社会 | 神奈川新聞 | 2015年4月22日(水) 03:00

消火活動に当たる消防隊員ら=21日午前6時10分ごろ、湯河原町宮下(読者提供動画より)
消火活動に当たる消防隊員ら=21日午前6時10分ごろ、湯河原町宮下(読者提供動画より)

 21日午前6時ごろ、湯河原町宮下、女性(66)方から出火、木造平屋建て約55平方メートルを焼いた。焼け跡から額に包丁のような刃物が刺さった女性の遺体が見つかった。小田原署は火災発生後に連絡が取れなくなっている女性(66)とみて身元の特定を進めるとともに、殺人事件として捜査を始めた。火災の6時間前には現場近くのマンションで住人の男性が若い男に鉄パイプで襲われる傷害事件が起きており、県警が両事件の関連を調べている。

 県警によると、遺体は寝室のベッド上で布団を頭まで掛けられあおむけの状態で見つかり、額右側に包丁のような刃物が柄の近くまで深く刺さっていた。顔の周りにも複数の傷があった。同日夜から司法解剖し、死因を特定する。

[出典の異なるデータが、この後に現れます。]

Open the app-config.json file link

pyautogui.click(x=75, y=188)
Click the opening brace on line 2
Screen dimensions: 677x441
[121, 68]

 女性(66)は1人暮らしとみられる。寝室隣にあるリビングが激しく燃えており、県警は火元とみている。遺体が見つかった寝室はすすけた程度だった。消防隊が到着した際、玄関は施錠されていたが、ガラス部分が割れていた。

 現場はJR湯河原駅から南西約200メートルの商店街の一角。

 遺体が見つかる6時間前の同日午前0時ごろには、現場から南東約350メートルの同町土肥4丁目のマンションで、60代の男性が無施錠の玄関から部屋に入ってきた若い男に鉄パイプで2回殴られ、頭部に軽傷を負った。男は湯河原駅方向に逃走した。

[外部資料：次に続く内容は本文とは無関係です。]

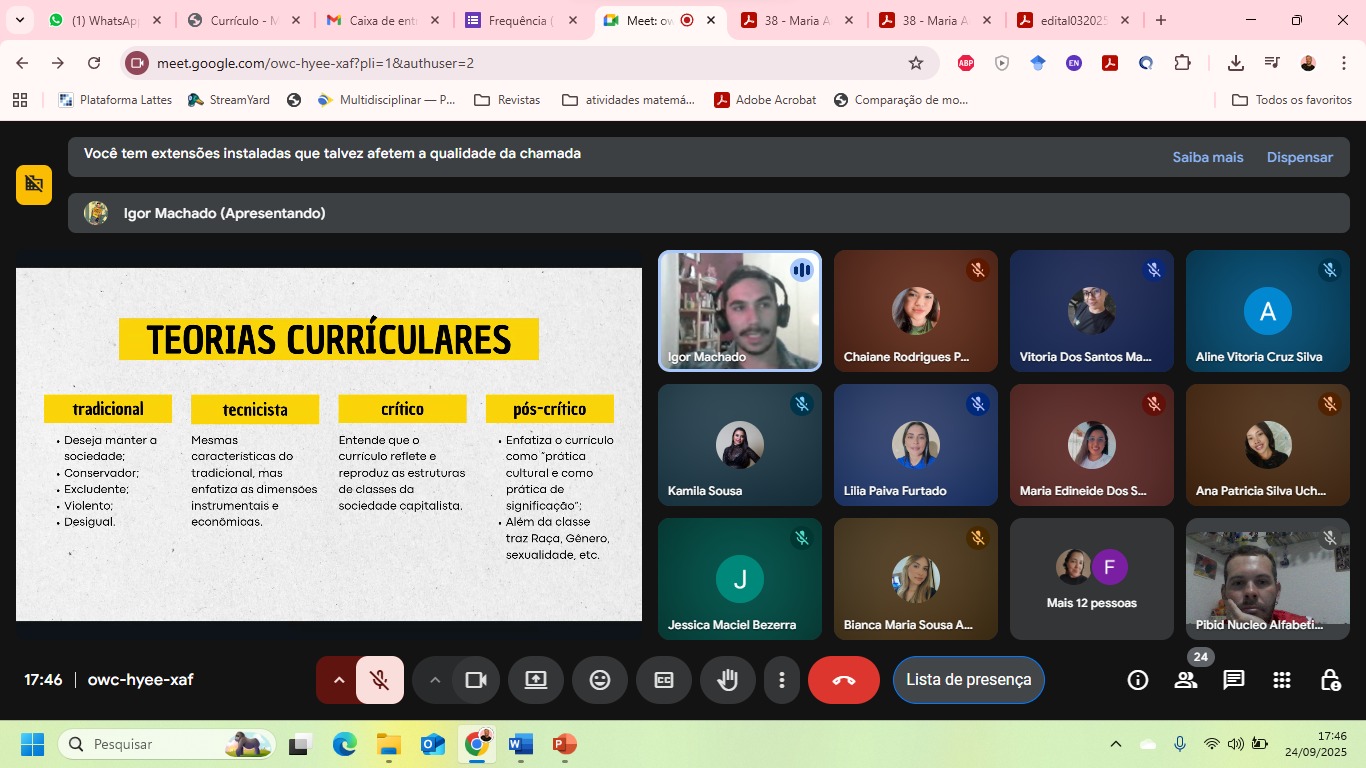Open the chat messages icon
This screenshot has width=1366, height=768.
[x=1234, y=680]
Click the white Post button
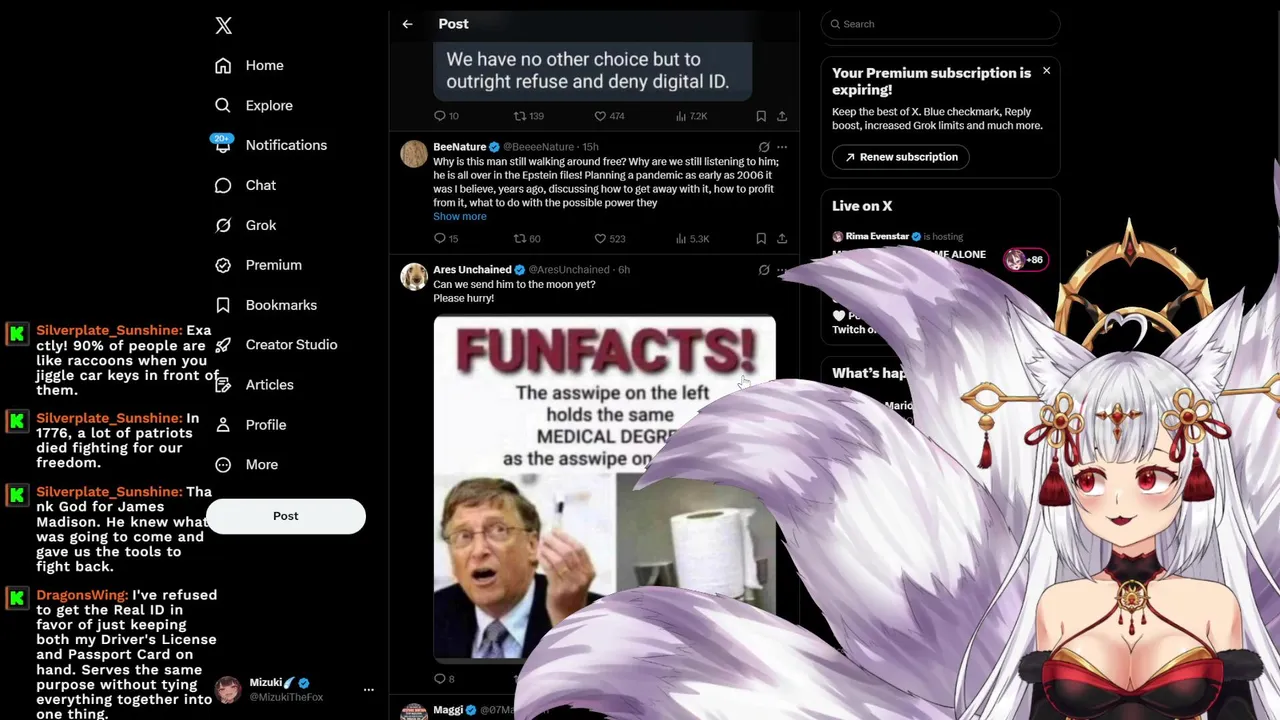Viewport: 1280px width, 720px height. click(286, 516)
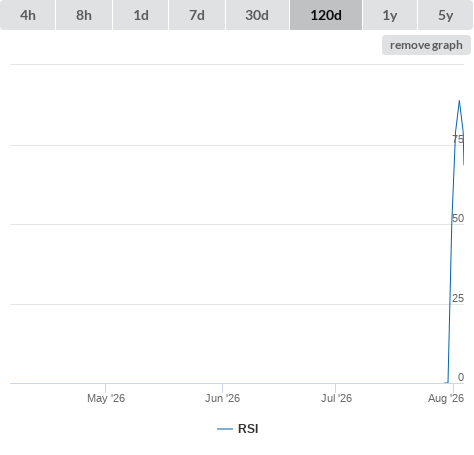
Task: Toggle the RSI series in legend
Action: [x=248, y=429]
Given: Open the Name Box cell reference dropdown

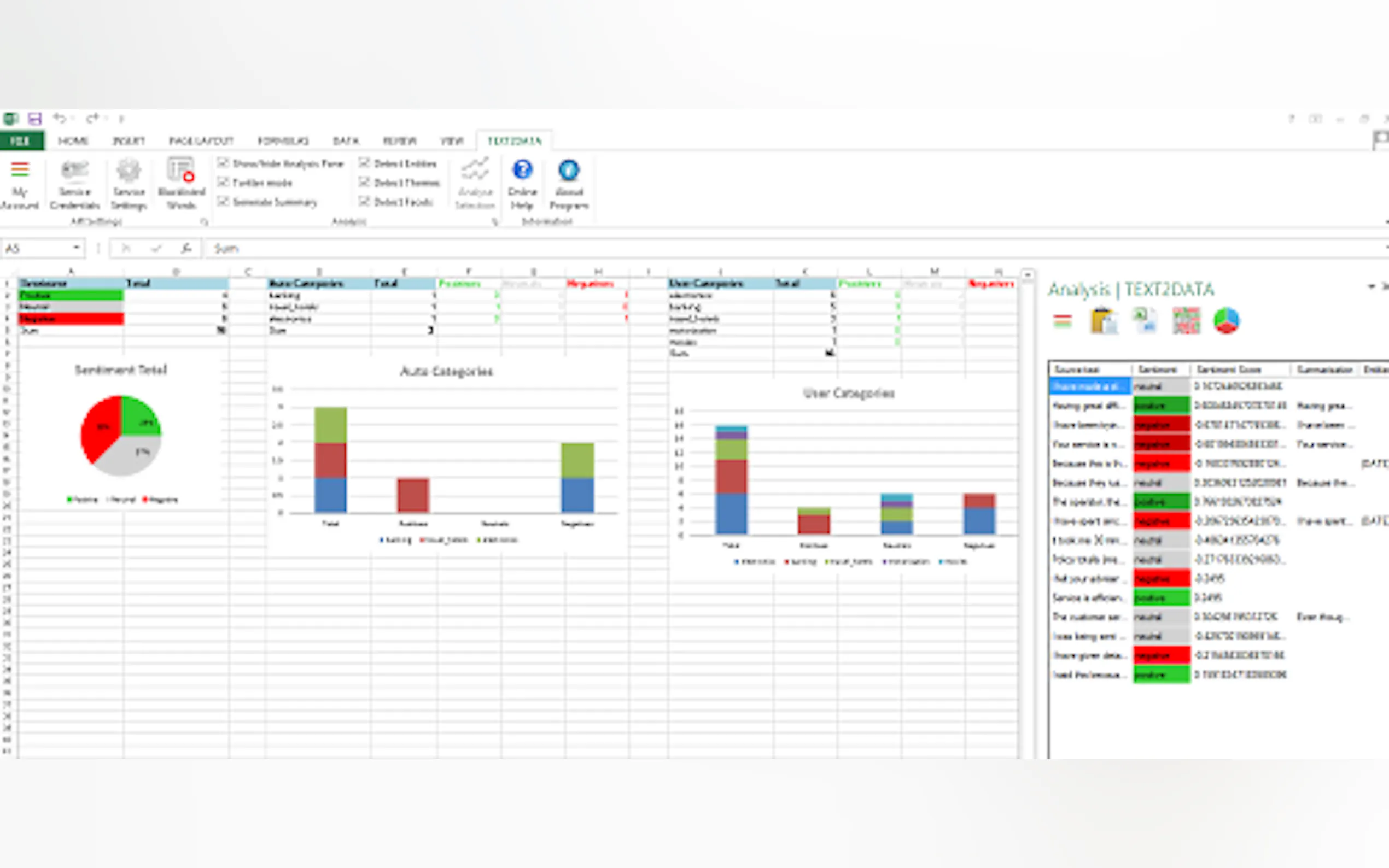Looking at the screenshot, I should pos(77,248).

 同署によると、男は20~30代で身長約170センチ、灰色のパーカを着てフードをかぶり、口の周りをタオルのような布で隠していた。

 襲われた男性によると、男は長さ50~60センチの水道管のようなものを手に「おまえを殺す」と脅す一方、意味不明な言動も多かったという。


「話し好きな人」


 全焼した女性(66)方の周辺は「みんな知り合い」(近くのレストラン店員)という古くからの住宅街。独居ながら周囲に支えられ明るく暮らしてきただけに、住民は安否が分からなくなっている女性(66)を思いやった。

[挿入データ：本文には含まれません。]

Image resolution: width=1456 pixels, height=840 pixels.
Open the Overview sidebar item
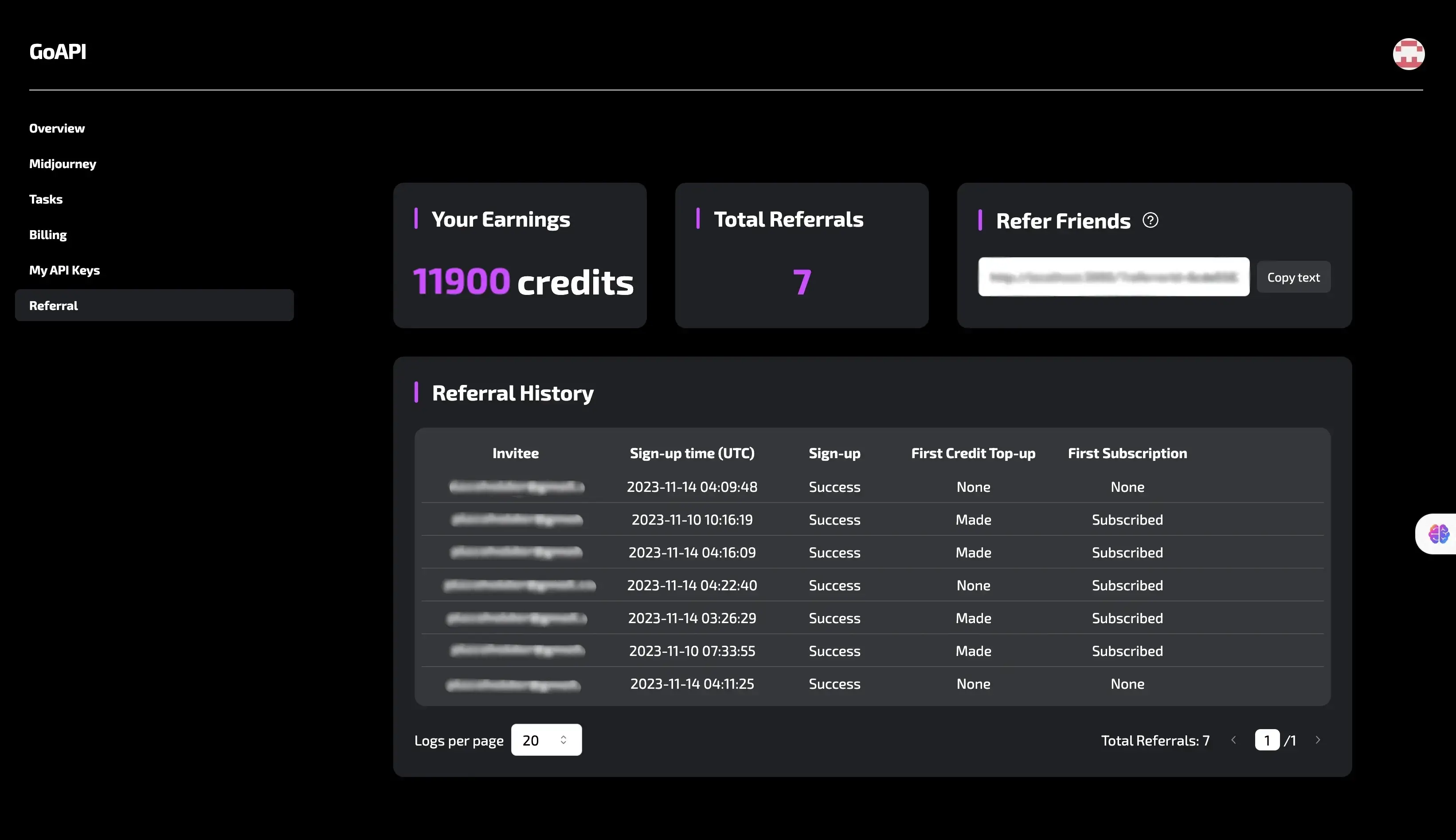point(56,128)
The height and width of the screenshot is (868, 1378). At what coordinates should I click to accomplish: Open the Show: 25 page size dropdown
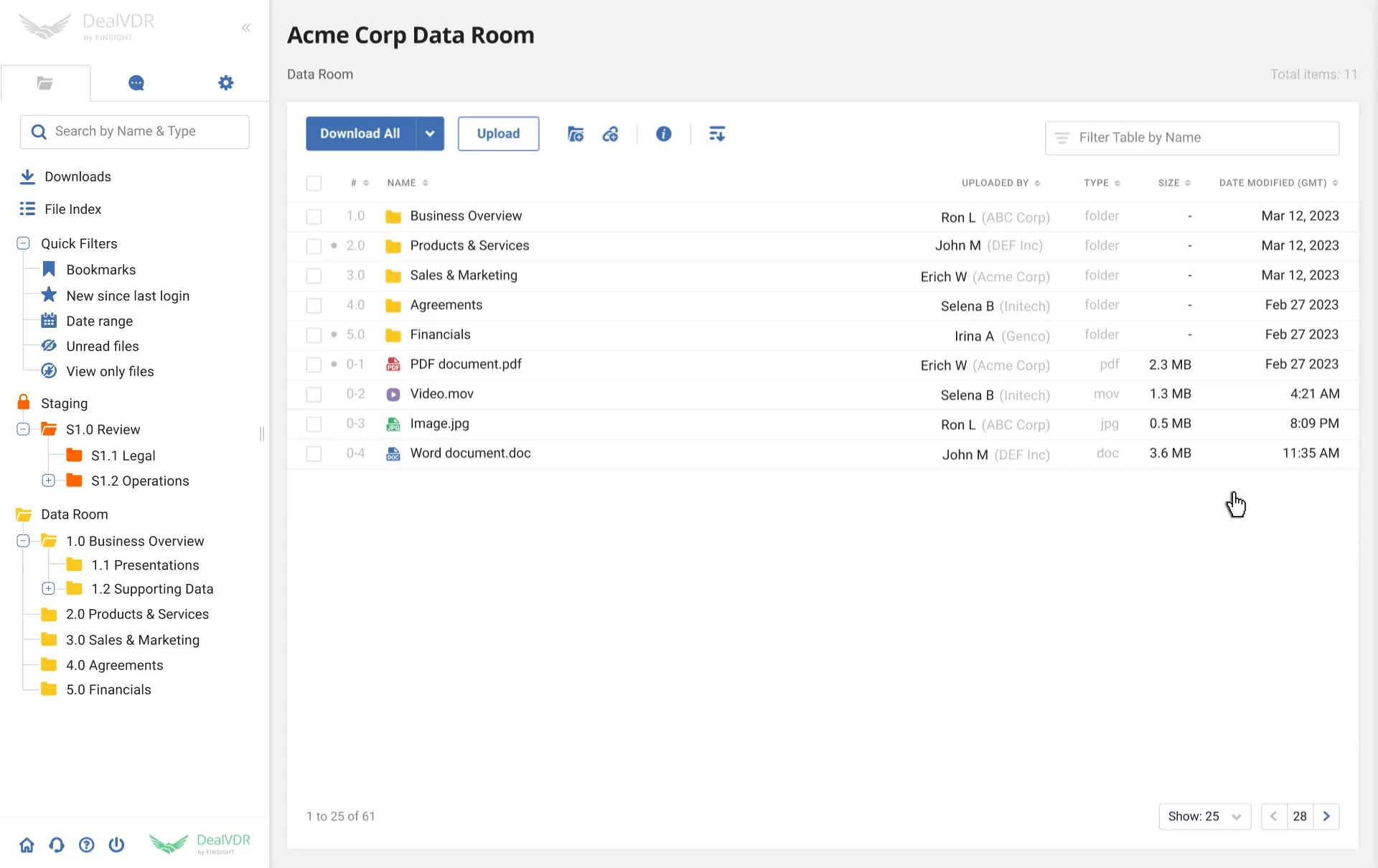1204,816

 近所の人によると、女性(66)は5人兄弟の末っ子で、両親と子どもの頃からこの地域で暮らしてきた。両親が亡くなった約20年前から1人暮らしとなり、5、6年前からは外出時につえや車いすを使うようになったという。

 町内の福祉作業所には、10年ほど前から通うように。「話し好きな人で、『近所の定食屋がおいしかったよ』とか『母親にお盆のお供えをした』などと話していた」と男性職員(33)は話す。作業所では刺し子やふきんの縫製などを真面目にこなし、週末に行われる餅つきやバーベキューなどの行事にも積極的に参加していたという。

 同作業所の男性所長(55)は、前日の20日午後3時半ごろ、送迎車で帰宅する女性(66)を見送ったのが最期の姿という。「元気に『さよならー』と言っていた」と振り返り、「コミュニケーション豊かな人で、けんかやトラブルは一度もなかった」と沈痛な面持ちで話した。

 事件を受け、湯河原町教育委員会は21日、町内の小学校全3校の授業を午後1時半で切り上げ、中学校の部活動の中止も決定。小学生は保護者に付き添われて下校した。22日も保護者と登校し、教職員や町職員、消防署員らが地域を巡回するという。

 73歳の男性は「1歳と3歳の孫がいるので心配。よく公園で遊んでいるが、今日ばかりは外を出歩かせることができない。早く犯人が捕まってほしい」と話していた。